Buonasera mi chiamo Silvia e ho 29 anni sono affetta da Sindrome di Marfan ereditaria trasmessa da mia madre sia a me che a mio fratello, l'anno scorso quest'ultimo ha avuto una dissezzione aortica da dopo l'arco aortico fino all'inguine è stato operato con urgenza e pessime prospettive ma ringraziando Dio e l'eccezzionale equipe di vascolari di padova è andato tutto per il meglio, mia madre ha una valvola aortica artificiale e così due mie zie, ora io stò abbastanza bene perè vorrei sapere punto primo perchè i cardiologi quando dicono di non effettuare sport a livello competitivo non sono un po più precisi, potrebbero dire che la differenza non è nel fare o non fare gare ma nel tipo di allenamente che deve e ripeto deve tenere sotto controllo battito e pressione, secondo perchè nelgi esami di routine oltre all'Ecocardiogramma non è contemplato anche un eco aorto addominale che mi sembra essenziale.
Poi vorrei sapere che risci correrei io ad affrontare una gravidanza cioè so che voi non avete tutti i miei dati clinici e so che il marfan ha un ereditarietà del 50% ma quello che mi interessa sarebbe sapere quali rischi corre nella media una donna affetta da marfan nel portare a termine una gravidanza.
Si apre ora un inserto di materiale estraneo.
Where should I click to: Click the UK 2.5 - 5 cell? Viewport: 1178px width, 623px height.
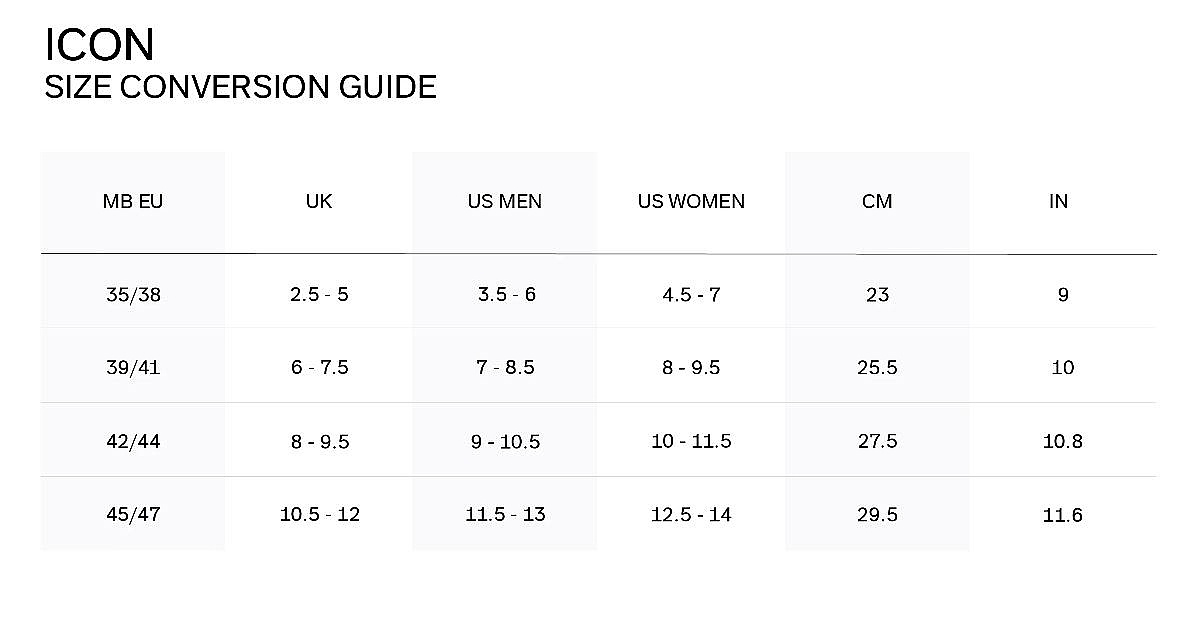pyautogui.click(x=319, y=295)
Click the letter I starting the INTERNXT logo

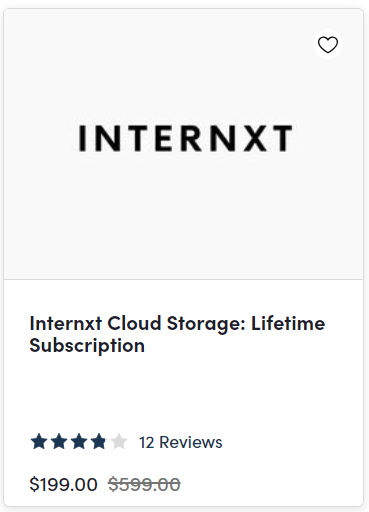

Grazie Silvia
Redazione Paginemediche
Risposta di:
Redazione Paginemediche
Risposta
Grazie per averci contattati. Tra le domande a cui abbiamo risposto penso possa trovare qualcosa sulla gravidanza. In ogni caso, una futura mamma con S Marfan può affrontare la gravidanza con la necessaria cautela. L’aorta non deve avere raggiunto i 40 mm di diametro, altrimenti il rischio di complicanze è importante e questo è il primo punto. Per la diagnosi prenatale di S di Marfan è necessario avere già in mano il risultato del test genetico del genitore affetto, altrimenti il test che si può fare sul feto non può essere completo e quindi dirimente, oppure richiede un tempo di risposta superiore a quello della stessa gravidanza. Per il rischio genetico e per affrontare la gravidanza in modo consapevole e respondsabile, consigliamo sempre un consulto con la genetista. E’ importantissimo sapere tutto quello che è necessario e avere la risposta a tutte le domande che possono venire in mente. Per questo, il counselling genetico fa parte della nostra attività. Ci contatti a tale riguardo.
Sport: da evitare quelli che impegnano al punto da fare aumentare il battito cardiaco o la pressione e quelli di contatto. Il nostro ortopedico ha preparato una scheda di aggiornamento a tale riguardo che metteremo on-line a breve. A presto.